Возникший замысел заключал в себе вполне реальную перспективу повышения по службе. Получалось разумно и логично: чем больше вытравишь притаившихся врагов, тем больше выиграешь и сам. Такая перспектива окрыляла душу. И он подумал не без гордости: «Вот так устраивают умные люди свои дела! И я не остановлюсь на полпути, чего бы это ни стоило!» И захотелось немедленно действовать — тотчас вызвать машину из гаража и помчаться туда, в полуподвал с зарешеченными окнами, называемый следственным изолятором, где сидел Абуталип Куттыбаев, и сразу приняться за дело — допрашивать, не теряя времени, прямо там, в камере, да так допрашивать, чтобы душа у того от страха в кишках замирала. И никаких двусмысленностей насчет исхода дела; признает Куттыбаев вину, подтвердит англо-югославские задания, назовет всех, кто вместе с ним был в партизанах, — получит 58 статью с пунктом 1-«б» — 25 лет лагерей, а нет — расстрел за измену, за агентурное сотрудничество с иностранными спецслужбами и идеологически подрывную работу среди местного населения. Пусть крепко подумает.
Представляя себе, как все это будет происходить, Тансыкбаев многое предвидел наперед: и то, как сложится разговор на допросе, как будет упираться Куттыбаев и какие меры придется предпринять, чтобы сломить его, но он знал также, что все равно тот никуда не денется, выбора у него нет, если хочет жить. Конечно, будет упорно оправдываться, дескать, ни в чем не виновен, плен искупил с оружием в руках, воюя вместе с югославскими партизанами, был ранен, пролил кровь, по окончании войны прошел депортационную комиссию, после войны честно трудился и т. д. и т. п. Все это пустой разговор. Откуда Куттыбаеву знать, что он нужен не в этом, а совсем в ином качестве. И что в том качестве, в котором он требуется, он послужит началом целой акции по искоренению затаившихся врагов государства. Он нужен как первое звено, за которым потянется вся цепь. Что может быть выше государственных интересов? Иные думают — жизнь людская. Чудаки! Государство — это печь, которая горит только на одних дровах — на людских. А иначе эта печь заглохнет, потухнет. И надобности в ней не будет. Но те же люди не могут существовать без государства. Сами себе устраивают сожжение. А кочегары обязаны подавать дрова. И на том все стоит.

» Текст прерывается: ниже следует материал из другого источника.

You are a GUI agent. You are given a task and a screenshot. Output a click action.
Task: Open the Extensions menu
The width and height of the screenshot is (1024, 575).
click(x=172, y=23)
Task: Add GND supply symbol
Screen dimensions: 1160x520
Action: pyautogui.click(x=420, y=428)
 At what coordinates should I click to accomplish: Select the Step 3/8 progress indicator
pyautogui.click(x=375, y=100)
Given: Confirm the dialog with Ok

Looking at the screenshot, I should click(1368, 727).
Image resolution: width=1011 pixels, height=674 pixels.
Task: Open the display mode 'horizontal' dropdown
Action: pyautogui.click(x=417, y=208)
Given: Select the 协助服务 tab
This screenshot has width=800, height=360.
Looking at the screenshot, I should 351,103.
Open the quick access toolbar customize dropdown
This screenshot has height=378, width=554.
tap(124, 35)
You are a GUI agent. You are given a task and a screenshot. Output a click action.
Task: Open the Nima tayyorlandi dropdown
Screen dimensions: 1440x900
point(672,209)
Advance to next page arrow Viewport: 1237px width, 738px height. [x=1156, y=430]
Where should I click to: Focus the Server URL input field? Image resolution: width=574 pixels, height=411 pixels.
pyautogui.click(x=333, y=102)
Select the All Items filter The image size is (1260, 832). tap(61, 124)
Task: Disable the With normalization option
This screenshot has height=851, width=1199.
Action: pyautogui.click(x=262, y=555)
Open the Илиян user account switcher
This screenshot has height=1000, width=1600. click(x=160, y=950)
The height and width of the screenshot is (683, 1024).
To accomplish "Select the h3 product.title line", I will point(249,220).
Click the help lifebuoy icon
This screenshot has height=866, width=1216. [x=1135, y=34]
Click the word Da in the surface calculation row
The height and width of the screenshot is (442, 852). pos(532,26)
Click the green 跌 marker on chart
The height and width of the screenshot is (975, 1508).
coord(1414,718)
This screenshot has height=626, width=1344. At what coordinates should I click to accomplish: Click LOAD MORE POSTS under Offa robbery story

Философствуя обо всем этом, поскольку в партшколе когда-то кое-что слышал о классических учениях, сидя за столом рядом с женой, от которой, казалось бы, трудно укрыть мысли, успевая кивать и поддакивать соседям в общем разговоре, Тансыкбаев восхищался втайне тем, как чудесно устроен человек. Вот, к примеру, он сидит в компании, в званых гостях, делает вид, будто целиком и полностью поглощен значимостью этого момента, а сам думает совершенно о другом.